(Extracted text):
However, because of the aforementioned slight differences in token logprob values between runs on new models, that top token can still switch rank with a close second-place choice, particularly in ambiguous language position.
A single token difference can send the generation on a new path.
Seed also becomes unreliable, because selecting a random point such as 55.55% of 100% in the probability mass of all tokens may be occupied by a different token on a second trial.
Context matters: LLMs consider the entire sequence, not just the previous word. The meaning of a word changes based on previous words (e.g., “play” vs. “playwright”)
Does temperature=0 also give me similar level of determinism like top_p =0.000001. Or does top_p has an advantage over temperature
Temperature=0: Meant to pick the highest probability token, but there can be ties in probabilities. This can lead to different outputs for the same prompt even at temperature=0.
top_p=0.000001: Forces the model to consider only the absolute most probable token, achieving near-determinism.
Temperature actually can put some distance between the softmax result of two very similar tokens when set low. When GPT-3 could return reproducible results and I identified an input where the next token could give identical logprobs, trials at very low values (like 1e-9…) could cause one to be favored, meaning there was more precision that was not returned by API.
The drawback of temperature 0 is that it is a non-existent divide-by-zero, so it triggers some API replacement that is more like 0.01 - or is just completely broken in assistants or gpt-4o. That means that very poor tokens still have a slight chance of appearing.

(Information shown):
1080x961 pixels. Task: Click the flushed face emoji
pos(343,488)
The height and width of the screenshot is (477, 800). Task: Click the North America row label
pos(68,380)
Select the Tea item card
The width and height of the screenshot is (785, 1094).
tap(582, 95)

(Your task): Reproduce the full forum discussion above on temperature, top_p, and determinism, word for word.

(Solution to this problem):
However, because of the aforementioned slight differences in token logprob values between runs on new models, that top token can still switch rank with a close second-place choice, particularly in ambiguous language position.
A single token difference can send the generation on a new path.
Seed also becomes unreliable, because selecting a random point such as 55.55% of 100% in the probability mass of all tokens may be occupied by a different token on a second trial.
Context matters: LLMs consider the entire sequence, not just the previous word. The meaning of a word changes based on previous words (e.g., “play” vs. “playwright”)
Does temperature=0 also give me similar level of determinism like top_p =0.000001. Or does top_p has an advantage over temperature
Temperature=0: Meant to pick the highest probability token, but there can be ties in probabilities. This can lead to different outputs for the same prompt even at temperature=0.
top_p=0.000001: Forces the model to consider only the absolute most probable token, achieving near-determinism.
Temperature actually can put some distance between the softmax result of two very similar tokens when set low. When GPT-3 could return reproducible results and I identified an input where the next token could give identical logprobs, trials at very low values (like 1e-9…) could cause one to be favored, meaning there was more precision that was not returned by API.
The drawback of temperature 0 is that it is a non-existent divide-by-zero, so it triggers some API replacement that is more like 0.01 - or is just completely broken in assistants or gpt-4o. That means that very poor tokens still have a slight chance of appearing.